Prefeitura de Natal é parceira do Observatório no Movimento Maio Amarelo

A Prefeitura do Natal está presente no Movimento Maio Amarelo. O lançamento oficial da edição 2021 aconteceu hoje, na sede do Sistema Sest Senat. Pelas restrições de circulação e recomendações de isolamento social, para frear o avanço da Covid, a exemplo do ano passado, a campanha voltada à conscientização dos condutores de veículos e pedestres sobre o respeito às leis de trânsito será realizada de forma virtual.


Arte / STTU

Com o tema “Respeito e Responsabilidade: Pratique no Trânsito”, órgãos públicos das instâncias municipal, estadual e federal, em conjunto com a sociedade civil organizada, irão promover mobilizações virtuais e intervenções em monumentos históricos focados na campanha ao longo de todo o mês de maio próximo.

Em Natal, a Prefeitura em parceria com as secretarias de Mobilidade Urbana (STTU), Saúde, Educação e os programas Vida no Trânsito e Natal Mais Vida, promoverão uma série de ações com orientação para o trânsito seguro. Anualmente, a sede da Prefeitura do Natal, assim como a Ponte Newton Navarro e o Pórtico dos Reis Magos recebem iluminação especial na cor amarela. Também são produzidos vídeos com o prefeito Álvaro Dias e as autoridades locais de trânsito destacando a importância do envolvimento com o Maio Amarelo.

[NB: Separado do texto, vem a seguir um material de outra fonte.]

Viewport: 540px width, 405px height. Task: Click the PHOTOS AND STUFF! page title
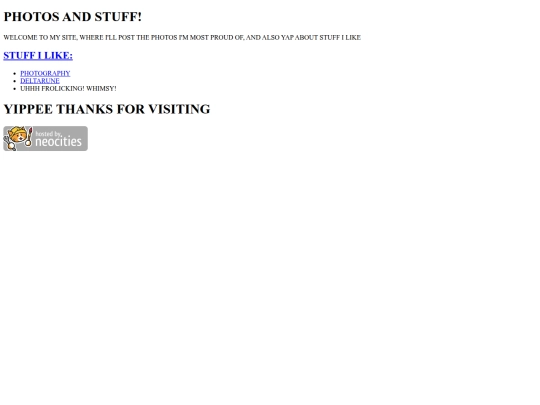(73, 17)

Ao ser parceira do Maio Amarelo, a Prefeitura do Natal dá sequência e amplia suas ações em prol da conscientização e orientação sobre a segurança viária, pois entende que a maneira forma de se reduzir a ocorrência de acidentes é por meio das campanhas e da educação voltada para o trânsito.

De acordo com José Aurélio Ramalho, diretor do Observatório Nacional de Segurança Viária, é preciso ter consciência, respeito e responsabilidade na hora de pegar o trânsito. A campanha deste ano tem como mola mestra a empatia.

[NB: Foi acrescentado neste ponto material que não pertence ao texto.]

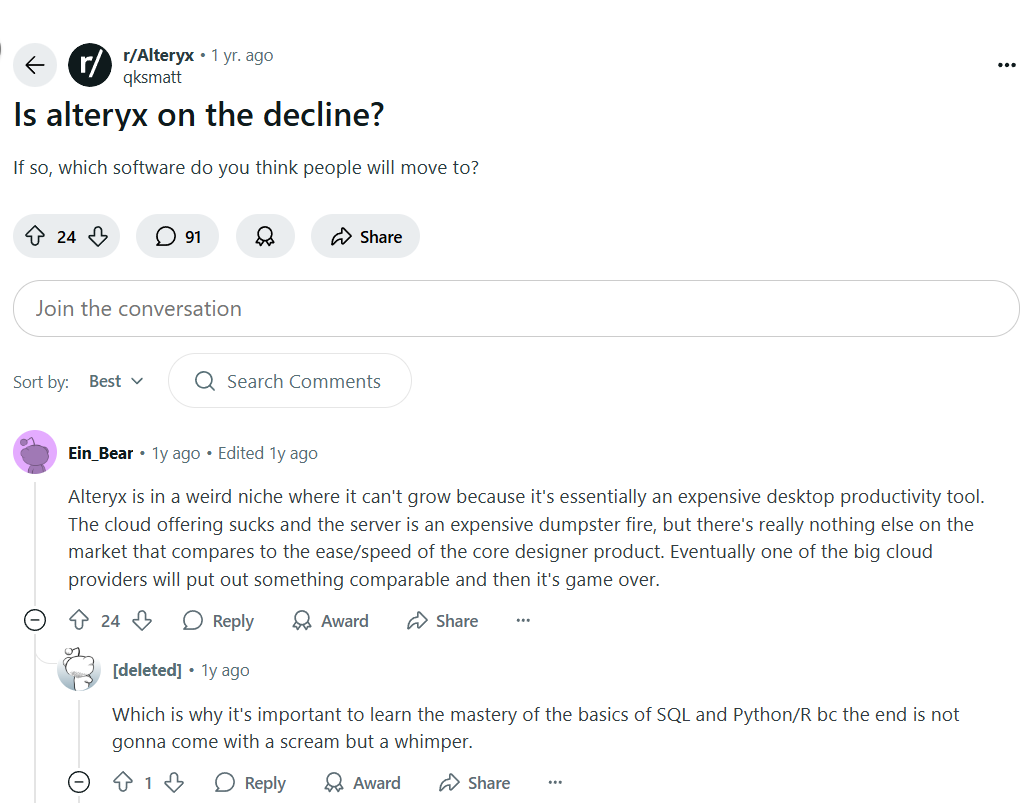Open the overflow menu on Ein_Bear's comment
Image resolution: width=1023 pixels, height=803 pixels.
click(522, 620)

“A empatia é o carro chefe para a boa convivência no trânsito”, destaca o filósofo, Observador Certificado do ONSV no RN e assessor de comunicação da STTU, Guto Castro. De acordo com o pensador, é preciso reconhecer no outro a si mesmo e assim não fazer para o outro aquilo que você não quer que alguém faça com você. O seu desejo individual de ser feliz no direito de ir e vir não é maior que o coletivo, implica em uma série de deveres – inclusive morais. Daí a consciência, o respeito e a responsabilidade ao outro e a si mesmo. Ser empático requer um exercício diário de civilidade no trânsito e na vida.”